During transportation, the Power Rack 21 is expected to have the photovoltaic panels 22 lowered (knocked down, hidden, locked up) and the extractable corner nodes 25 retracted, such as to comprise the Power Rack 21 in the perimeter of a regular rectangular shape whose dimensions are suitable for operations of loading on or unloading from the first compartment 12, or on/from the loading surface of the container 1 1.

After unloading Power Racks 21 are positioned, for instance, on the ground according, for example, to a system diagram 30 as shown in Fig. 6.

The diagram can be, for example, a coverage perimeter in which each Power Rack 21 is connected to the devices, 14a-14e, comprised in the second compartment 14 by way of cables 28 and by way of control connections 29, for example wireless control connections.

For example, in case of wireless control connections, the Power Racks comprise known types of video surveillance devices.

During the positioning and connection phase, it is also envisaged that the Power Racks are oriented appropriately, that the photovoltaic panels are raised according to predetermined angles and that the extractable nodes are extracted and fixed, for example, to the ground.

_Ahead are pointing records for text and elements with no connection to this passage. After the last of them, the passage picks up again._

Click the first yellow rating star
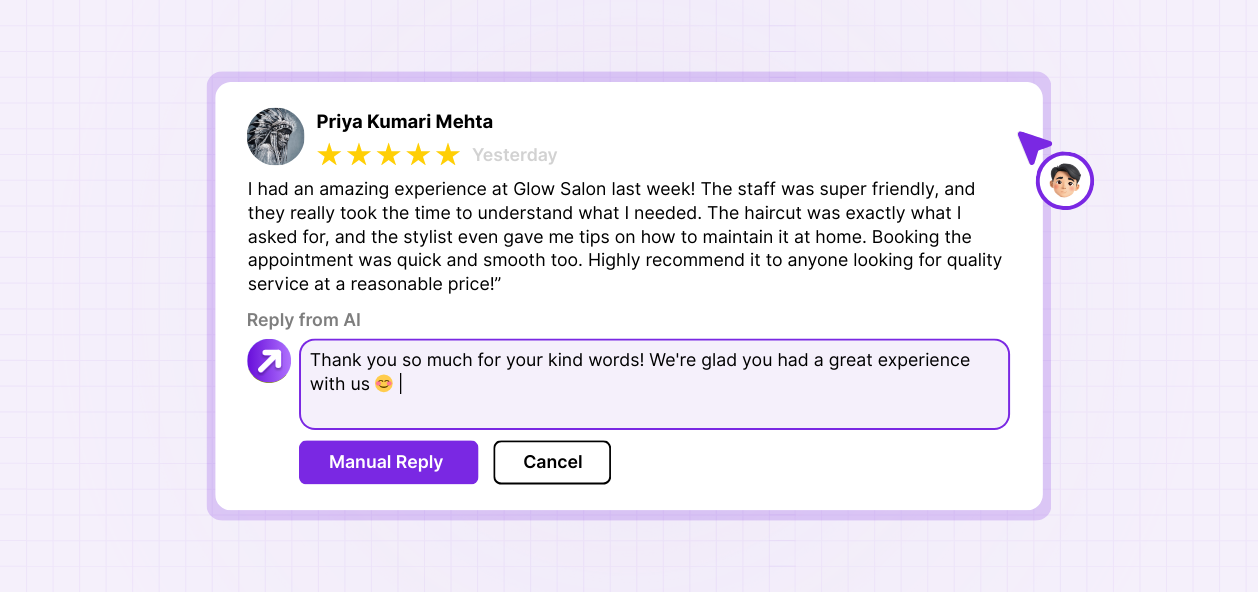The image size is (1258, 592). click(328, 155)
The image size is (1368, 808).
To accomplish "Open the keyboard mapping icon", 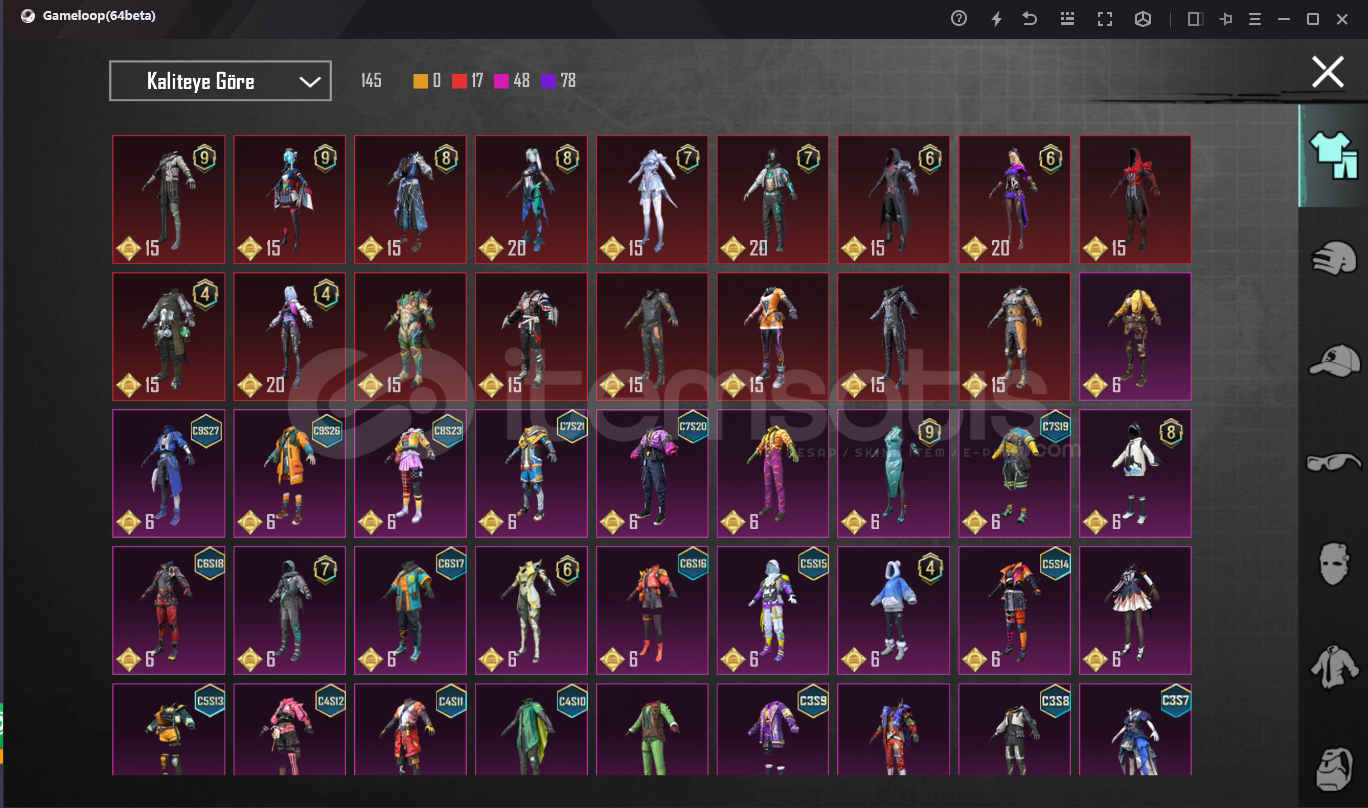I will pyautogui.click(x=1067, y=19).
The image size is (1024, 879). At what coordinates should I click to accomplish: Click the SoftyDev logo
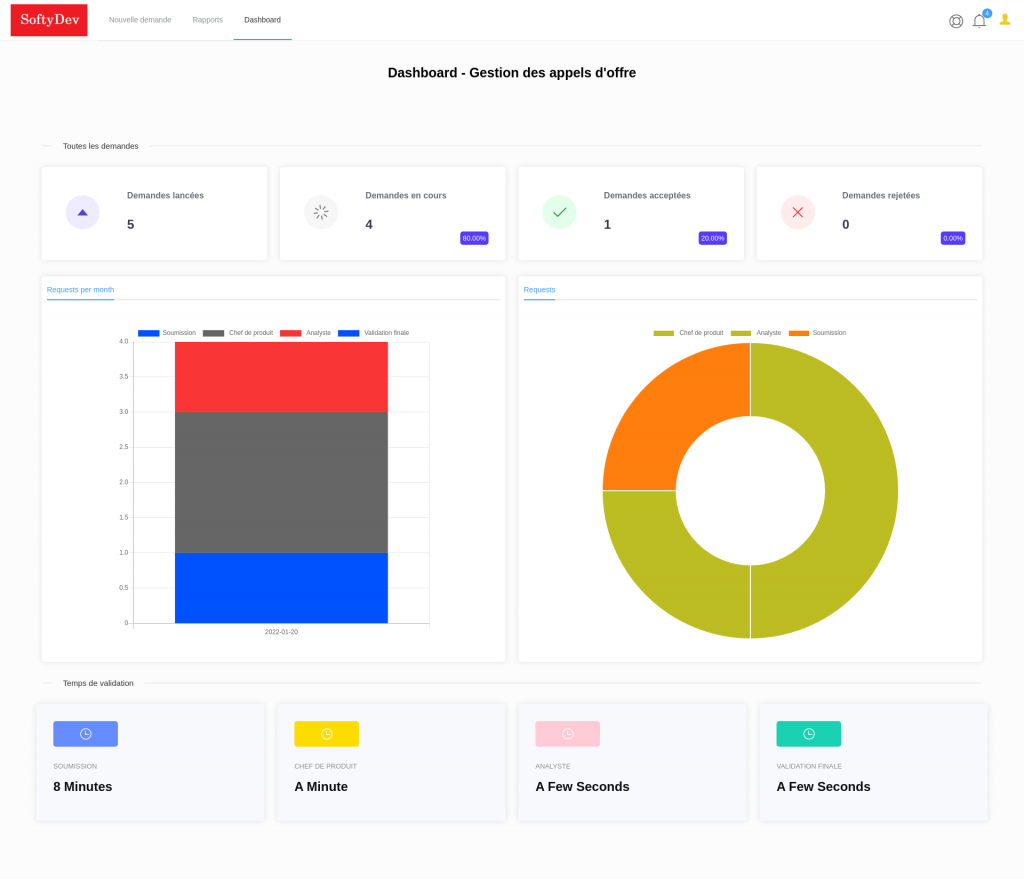click(49, 20)
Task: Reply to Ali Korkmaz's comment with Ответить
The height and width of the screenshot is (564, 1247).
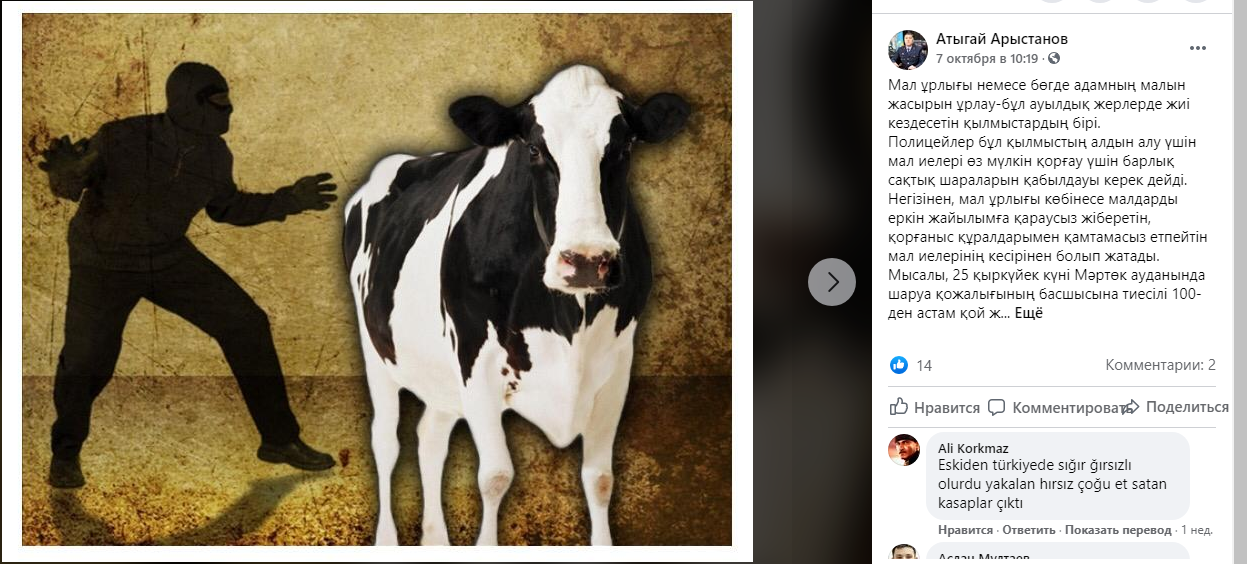Action: (x=1029, y=529)
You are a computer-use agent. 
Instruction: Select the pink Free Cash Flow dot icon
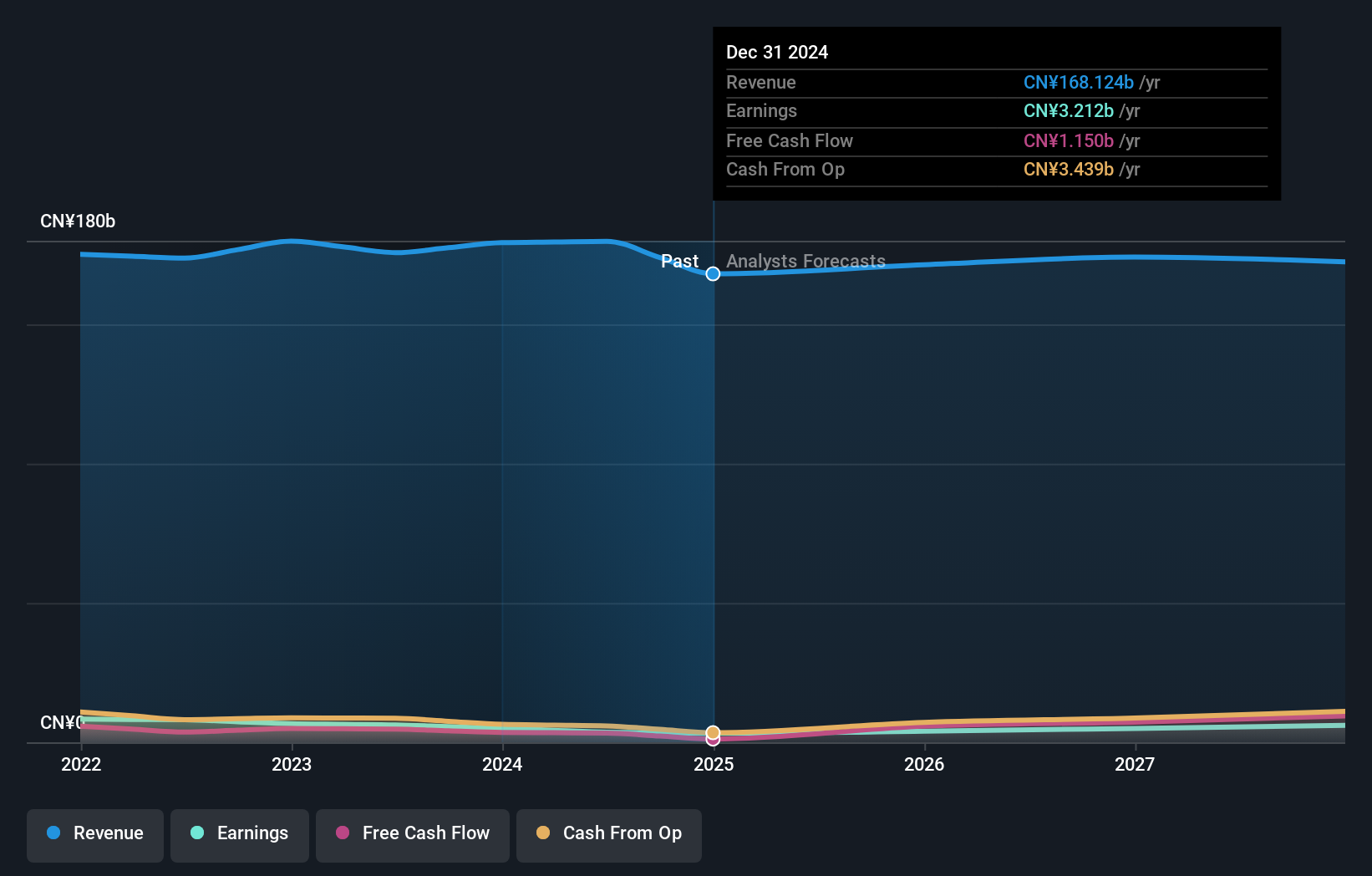[343, 833]
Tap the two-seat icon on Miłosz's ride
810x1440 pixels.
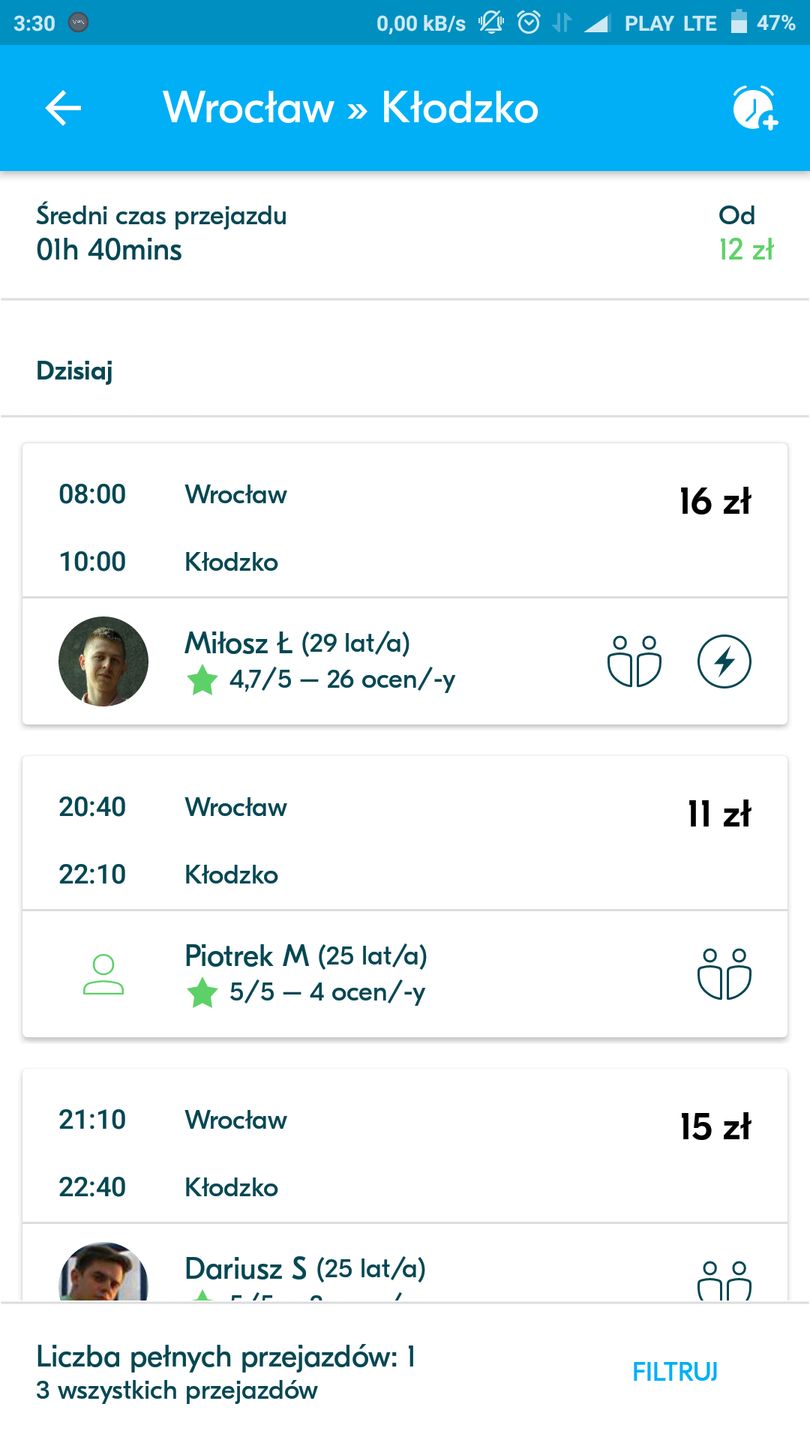tap(635, 662)
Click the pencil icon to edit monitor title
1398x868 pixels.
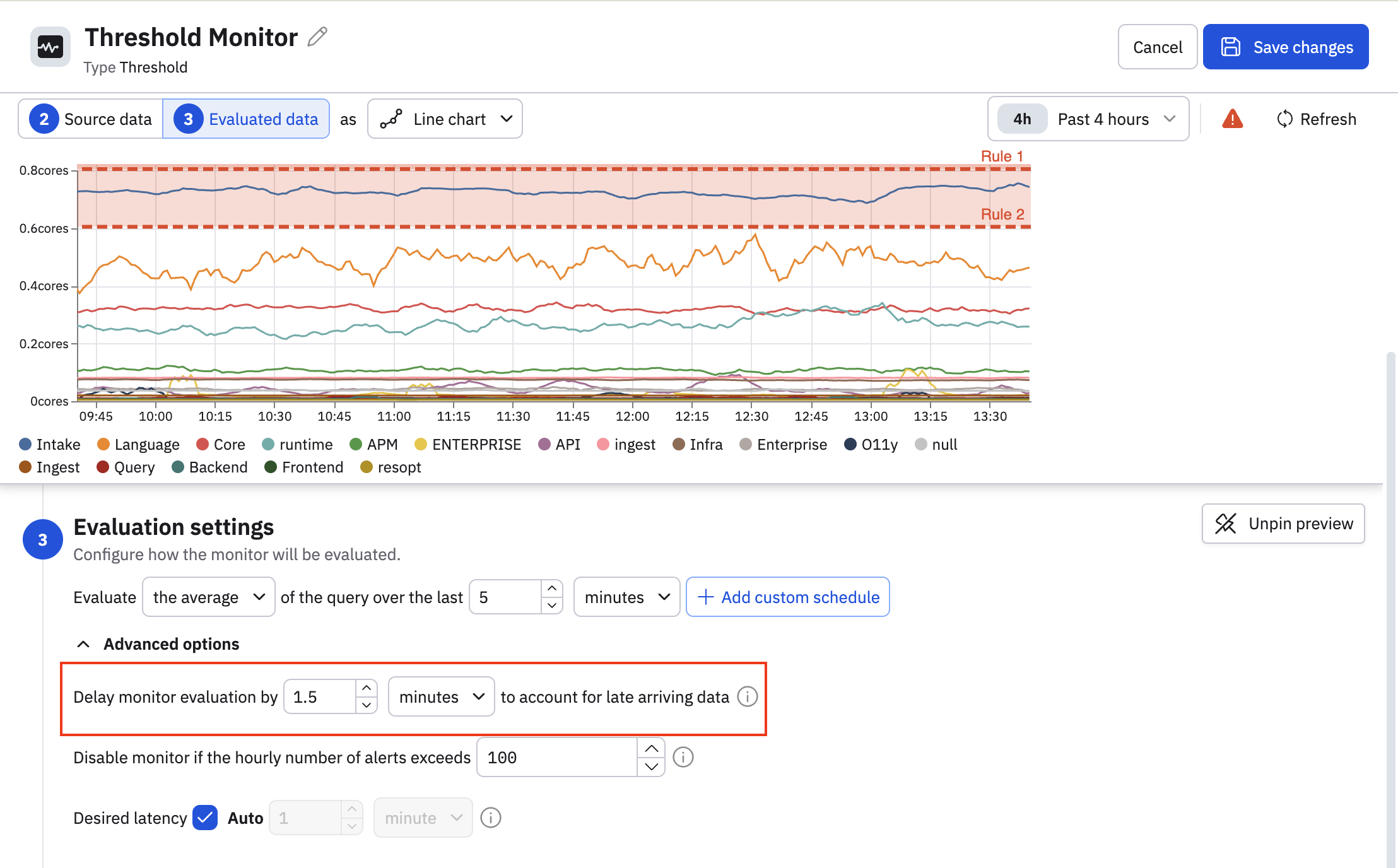317,37
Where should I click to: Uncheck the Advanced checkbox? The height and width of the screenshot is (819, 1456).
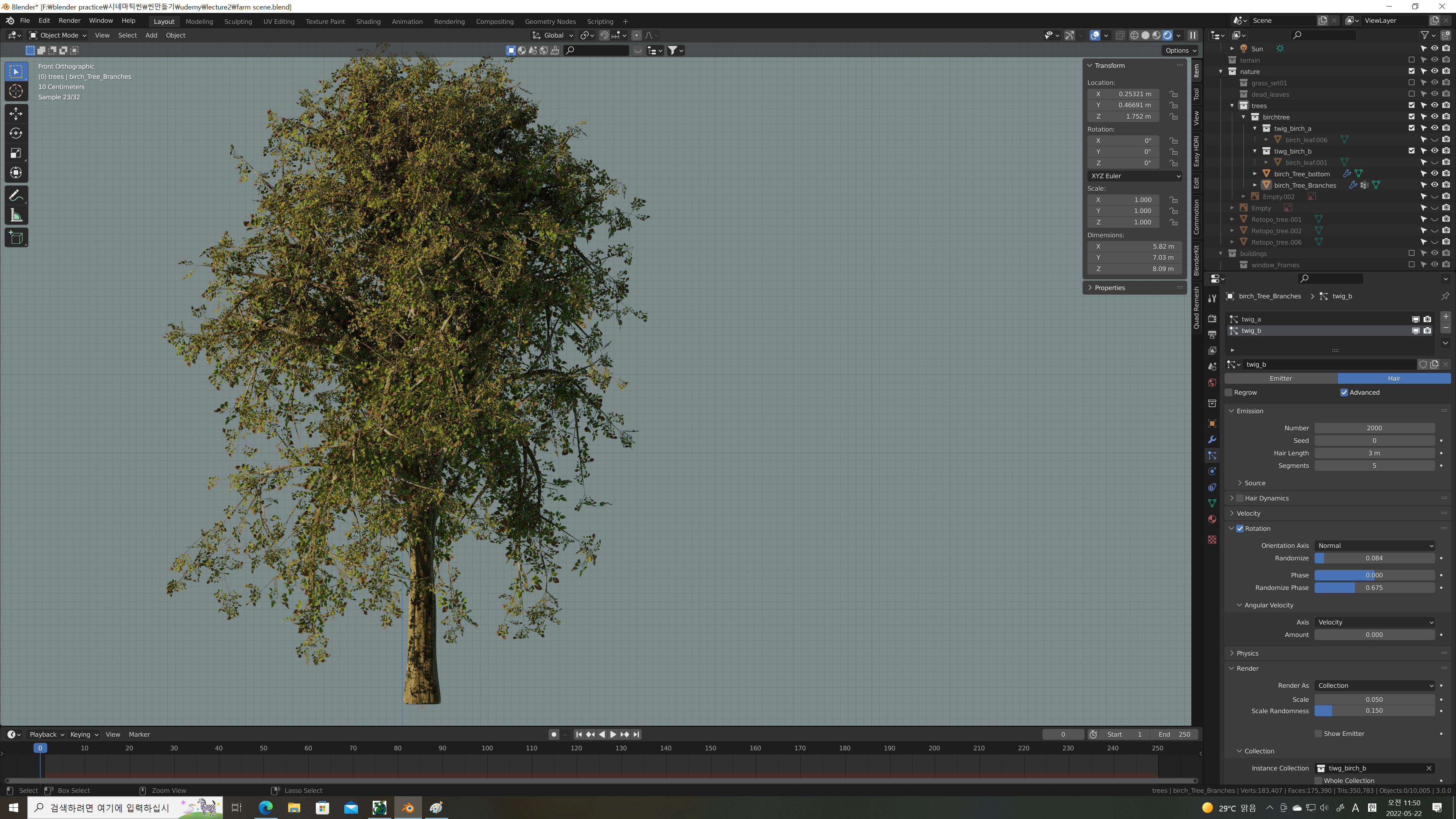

At the end of the positioning, connection and fixing phase, in a subsequent phase the containerized module 10 is activated.

Preferably, activation can be carried out remotely by way of devices connected via cable or radio comprised, for example, in the second compartment 14 and combined with sensors 38, such as signal and measurement transducers, comprised in the Power Racks.

After the activation, it is provided that users or utilities are connected by way of the connectors 16b. As easily understandable by a person skilled in the art, utilities can be, for example:

- charging columns for motor vehicles, caravans, campers, etc.;

- different types of houses, including prefabricated ones;

- other types of civil or industrial users or utilities.

According to a further operation mode, for example, the Power Racks 21 of the containerized module 10, after transport, are unloaded and positioned and fixed by way of the extractable nodes 25 on the upper surface of various containers comprised, for instance, in a container vehicle or ship.

According to yet another operation mode, the photovoltaic panels of the Power Racks are made to slide on the side guides comprised in the base 23, so as to come out from the base and can be positioned inclined, for example, along the larger lateral side 35a of the container 11 . This solution is convenient if the Power Racks of the containerized module 10 are positioned among stacked containers.

In these last two operating modes it is envisaged that the Power Racks 21 are used to supply electrical power services by way of the connectors 16b to the utilities of the container vehicle or ship.

Of course, obvious changes and/or variations to the above disclosure are possible, as regards dimensions, shapes, materials, components, elements and connections, as well as details of the described construction and operation method without departing from the scope of the invention as defined by the claims that follow.